La synthèse du Professeur Rosenfelt en fin de cet article résume les principaux arguments psychologiques de cette analyse. Mon étude cherche à rendre Talleyrand plus humain et proche de nous et à démontrer qu’à la base de toute réussite exceptionnelle, il y a la compensation de blessures inguérissables. Ces compensations l’ont amené à développer, en particulier, une intelligence d’une finesse remarquable, un art virtuose de la séduction et une résistance flegmatique à l’agression.

Talleyrand m’a fasciné depuis le premier article dévoré quand j’avais quinze ans. Ensuite, à chaque fois que je le rencontrais au détour d’une biographie ou d’une vignette historique de l’époque révolutionnaire, impériale ou de la restauration, l’interrogation que posait ce sphinx tellement haï ou méprisé, et pourtant toujours repris dans les gouvernements successifs, obtenant des victoires diplomatiques exceptionnelles et pourtant ne rencontrant jamais la reconnaissance de sa patrie, me fascinait.

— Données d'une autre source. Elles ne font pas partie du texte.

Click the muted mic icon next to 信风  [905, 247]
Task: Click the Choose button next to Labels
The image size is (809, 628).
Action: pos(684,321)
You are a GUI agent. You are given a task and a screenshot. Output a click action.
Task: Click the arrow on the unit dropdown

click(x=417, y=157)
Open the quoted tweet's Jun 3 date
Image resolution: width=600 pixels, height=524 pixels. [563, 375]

Pourquoi cristallisait-il tant d’agressivité sur sa personne ?

Mes études de psychologie et ma formation de psychanalyste m’ont donné quelques pistes pour comprendre comment certaines personnes attirent sur leur tête le rejet que concentre le bouc émissaire.

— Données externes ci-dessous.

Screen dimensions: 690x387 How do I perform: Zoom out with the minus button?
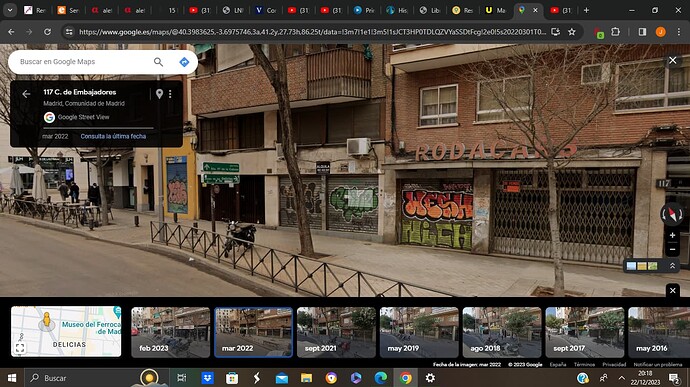click(x=672, y=249)
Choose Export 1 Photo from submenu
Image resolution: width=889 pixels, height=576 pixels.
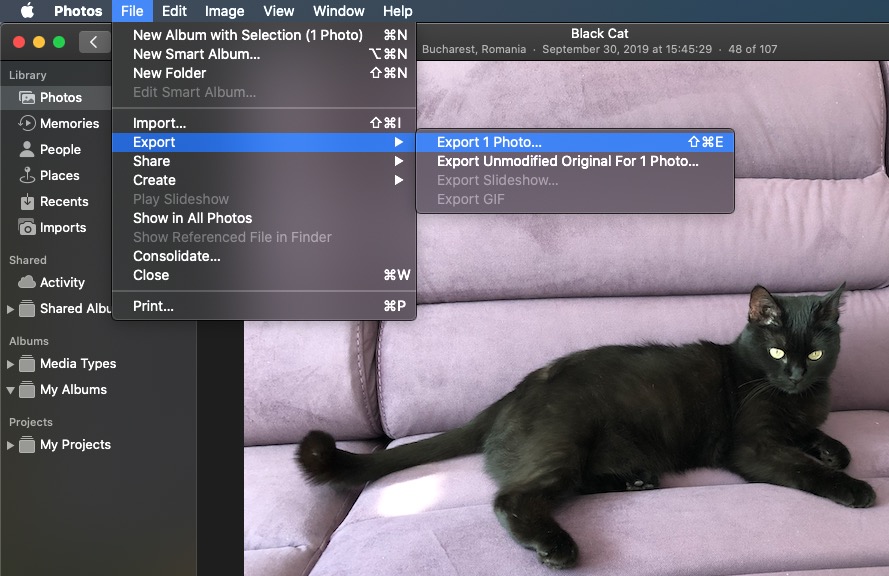point(489,142)
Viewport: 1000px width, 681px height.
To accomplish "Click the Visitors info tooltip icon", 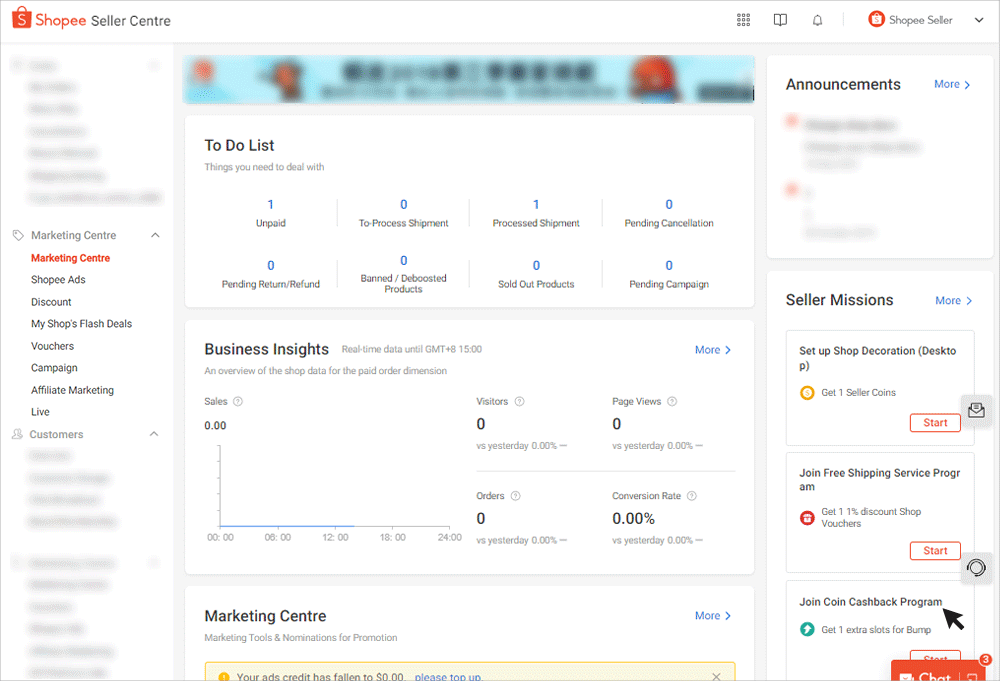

Ma spécialisation en morphopsychologie, technique d’évaluation qui établit une corrélation entre les traits du visage et ceux de la personnalité pouvait, ensuite, me permettre de comprendre sa personnalité à partir de ses portraits et non de ce que l’on a dit sur lui, ou de la façon dont lui-même se présentait.

Un des intérêts de la morphopsychologie est de détecter les préjugés que l'on pourrait avoir sur une personne pour la rencontrer dans sa singularité, ses paradoxes, loin de l'idéalisation ou de la dévalorisation que l'on peut éprouver pour des personnages de premier plan. Talleyrand, autant admiré que haï voire, méprisé, va me servir d'exemple pour montrer que les traits de caractère apparents, que l'on pouvait lui prêter, étaient sans doute générés par une problématique complexe et qui, je l'espère, vous le rendront plus compréhensible, plus humain.

Regardons ce que son visage, dans les différents portraits que la postérité nous a légués, peut nous apporter pour l'analyse de sa personnalité.

Jeune, c'est un jeune homme long et plutôt fin (1), Il possède cependant une carrure relativement solide. Sil n'avait pas eu une malformation physique (pied bot, maladie de Marfan), il aurait pu être un jeune homme athlétique et fait pour le métier des armes auquel le destinait son statut de fils ainé d'une famille aristocratique. Ces caractéristiques physiques lui donnent le besoin d'avancer, de gagner, le sens de l'émulation, le besoin de défis toujours renouvelés et de progresser dans tous les domaines.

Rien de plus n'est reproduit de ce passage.